Dr Henry Challinor

Dr Henry Challinor was one of the first doctors to hang his shingle. He was born in 1814 and arrived in Ipswich in 1849 having been the surgeon-superintendent of the immigrant ship, Fortitude.

He spent much of the rest of his life in Ipswich and was proud to be a citizen. He later lived in Brisbane but did not venture far afield. He never returned to England and probably did not visit even Sydney. He married Mary Bowyer Hawkins at Ipswich in 1855; they had six daughters and two sons.

When Ipswich Hospital opened in 1860, Dr Challinor became a visiting medical officer and occasionally assisted with surgical operations.

Challinor contributed to the life of the Moreton Bay District in four main fields: medicine, civic affairs, the Congregational Church and colonial politics.

Highly trusted and competent he remained as a general practitioner until 1869, when he was appointed the second medical superintendent of the Mental Asylum at Woogaroo (Goodna) to straighten out a scandal. This he did successfully but by 1872 his health showed signs of deterioration and he then took up the less onerous position of health officer for the port of Brisbane (quarantine) and medical officer to various official institutions.

From 1876 he was inspector of public institutions such as the Orphan Schools and in 1878 was principal medical officer of the Queensland Volunteer Brigade. Thus in his professional life he practised in the three main official branches of clinical medicine, preventive medicine and mental health services.
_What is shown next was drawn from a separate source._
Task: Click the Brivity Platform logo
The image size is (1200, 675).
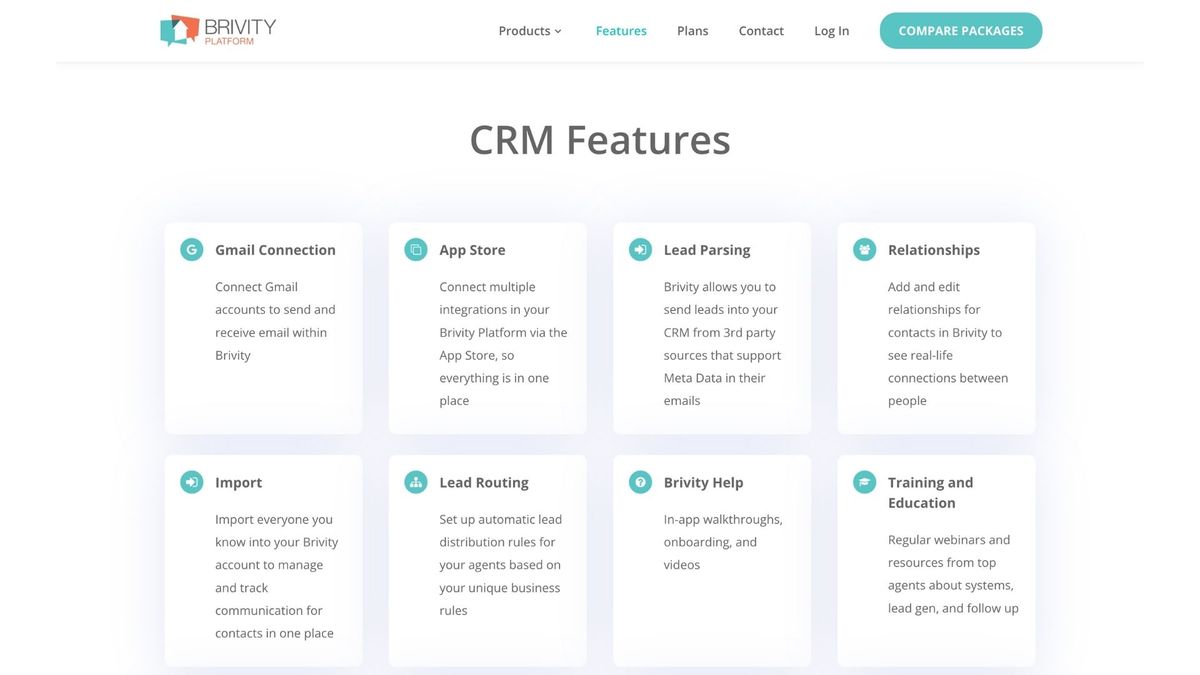Action: click(x=217, y=30)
In town and church affairs he was a member and usually an office bearer of almost all the societies and associations designed to promote the common good. He campaigned for separation from New South Wales and fought against the renewal of convict transportation. He was a member of the first Legislative Assembly in Queensland but through a comedy of political errors was not elected till June 1861. He was narrowly defeated in 1868 mainly because of a stand on principle. In his short parliamentary career he made his mark as an ardent if naive Liberal in a legislature dominated by squatters and their allies. He advocated a just land policy which would give opportunity to the small settler, efficient agriculture, free secular education, political equality, religious tolerance and railway construction free from the scandal of land grants. He opposed the cotton bonus and the aggregation of pastoral land by wealthy companies. None of this programme made him popular; instead he was actively disliked and even feared in parliamentary circles.

For his time he was an unusual doctor: Nonconformist by religious persuasion, an advocate of temperance, quiet and astonishingly industrious in private life, but constantly and tiresomely loquacious in public. His life was ruled by principle in defence of which he showed a blunt courage and cared not a whit for public opinion. He was the archetype of what is now called a 'do- gooder'. He wore his social conscience like a hair shirt, yet even before his death on 9 September 1882 in Brisbane his real virtues of tolerance and liberalism had come to be recognized.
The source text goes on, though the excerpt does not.